Goal
Format the part of the listing below that runs from the line holding "Task: Click the highlighted Policy text field" through the end of the listing, inclusive, as a two-column CSV with the header instruction,action. Put each instruction's full text and its paired answer in one row, wrap every field in double quotes, and replace line breaks with spaces.

▶

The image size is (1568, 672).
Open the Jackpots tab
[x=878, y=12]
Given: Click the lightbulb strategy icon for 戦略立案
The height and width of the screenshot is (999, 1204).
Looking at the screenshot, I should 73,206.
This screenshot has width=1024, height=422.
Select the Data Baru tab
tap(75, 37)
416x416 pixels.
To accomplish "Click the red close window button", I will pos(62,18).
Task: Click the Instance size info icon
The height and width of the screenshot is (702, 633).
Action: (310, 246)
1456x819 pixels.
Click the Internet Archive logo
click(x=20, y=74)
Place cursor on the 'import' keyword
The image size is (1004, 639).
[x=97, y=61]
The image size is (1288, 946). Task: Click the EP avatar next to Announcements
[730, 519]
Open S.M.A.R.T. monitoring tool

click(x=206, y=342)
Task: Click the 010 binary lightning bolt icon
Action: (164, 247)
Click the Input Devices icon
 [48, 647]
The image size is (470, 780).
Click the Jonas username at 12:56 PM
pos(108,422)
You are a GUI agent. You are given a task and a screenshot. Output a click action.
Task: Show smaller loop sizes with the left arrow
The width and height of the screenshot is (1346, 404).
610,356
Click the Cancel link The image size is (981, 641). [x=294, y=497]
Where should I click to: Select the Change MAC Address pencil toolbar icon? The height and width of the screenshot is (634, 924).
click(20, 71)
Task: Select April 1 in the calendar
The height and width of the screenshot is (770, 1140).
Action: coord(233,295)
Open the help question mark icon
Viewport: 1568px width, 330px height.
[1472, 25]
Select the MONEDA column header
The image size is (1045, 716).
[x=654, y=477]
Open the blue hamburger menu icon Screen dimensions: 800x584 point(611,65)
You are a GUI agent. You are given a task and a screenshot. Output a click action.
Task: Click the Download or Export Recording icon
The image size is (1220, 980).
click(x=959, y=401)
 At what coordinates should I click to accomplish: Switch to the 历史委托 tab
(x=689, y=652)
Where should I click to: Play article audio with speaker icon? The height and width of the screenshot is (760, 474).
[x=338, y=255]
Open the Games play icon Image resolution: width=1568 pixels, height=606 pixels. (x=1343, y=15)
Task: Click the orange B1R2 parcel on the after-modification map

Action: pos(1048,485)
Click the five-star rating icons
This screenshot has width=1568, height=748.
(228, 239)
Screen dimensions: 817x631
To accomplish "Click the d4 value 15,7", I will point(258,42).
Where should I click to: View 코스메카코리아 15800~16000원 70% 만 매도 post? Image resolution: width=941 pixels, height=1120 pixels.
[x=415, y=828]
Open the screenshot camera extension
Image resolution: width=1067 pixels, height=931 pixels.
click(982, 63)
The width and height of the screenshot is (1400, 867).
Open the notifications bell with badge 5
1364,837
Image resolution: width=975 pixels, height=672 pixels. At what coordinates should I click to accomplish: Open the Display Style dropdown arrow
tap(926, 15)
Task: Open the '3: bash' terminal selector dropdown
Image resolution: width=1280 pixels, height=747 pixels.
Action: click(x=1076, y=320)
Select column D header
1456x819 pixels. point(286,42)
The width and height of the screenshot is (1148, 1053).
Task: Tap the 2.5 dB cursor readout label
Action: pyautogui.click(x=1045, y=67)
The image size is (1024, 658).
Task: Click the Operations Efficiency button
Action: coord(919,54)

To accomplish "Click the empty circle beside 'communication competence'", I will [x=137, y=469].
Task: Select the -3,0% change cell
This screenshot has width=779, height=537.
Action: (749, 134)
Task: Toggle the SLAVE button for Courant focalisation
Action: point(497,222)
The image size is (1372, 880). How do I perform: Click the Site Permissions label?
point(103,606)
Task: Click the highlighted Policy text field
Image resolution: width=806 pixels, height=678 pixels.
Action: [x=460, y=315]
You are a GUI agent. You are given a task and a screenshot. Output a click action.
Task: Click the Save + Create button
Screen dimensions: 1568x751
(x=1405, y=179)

◀

Final result
instruction,action
"Task: Click the highlighted Policy text field Image resolution: width=806 pixels, height=678 pixels.","Action: [x=460, y=315]"
"You are a GUI agent. You are given a task and a screenshot. Output a click action. Task: Click the Save + Create button Screen dimensions: 1568x751","(x=1405, y=179)"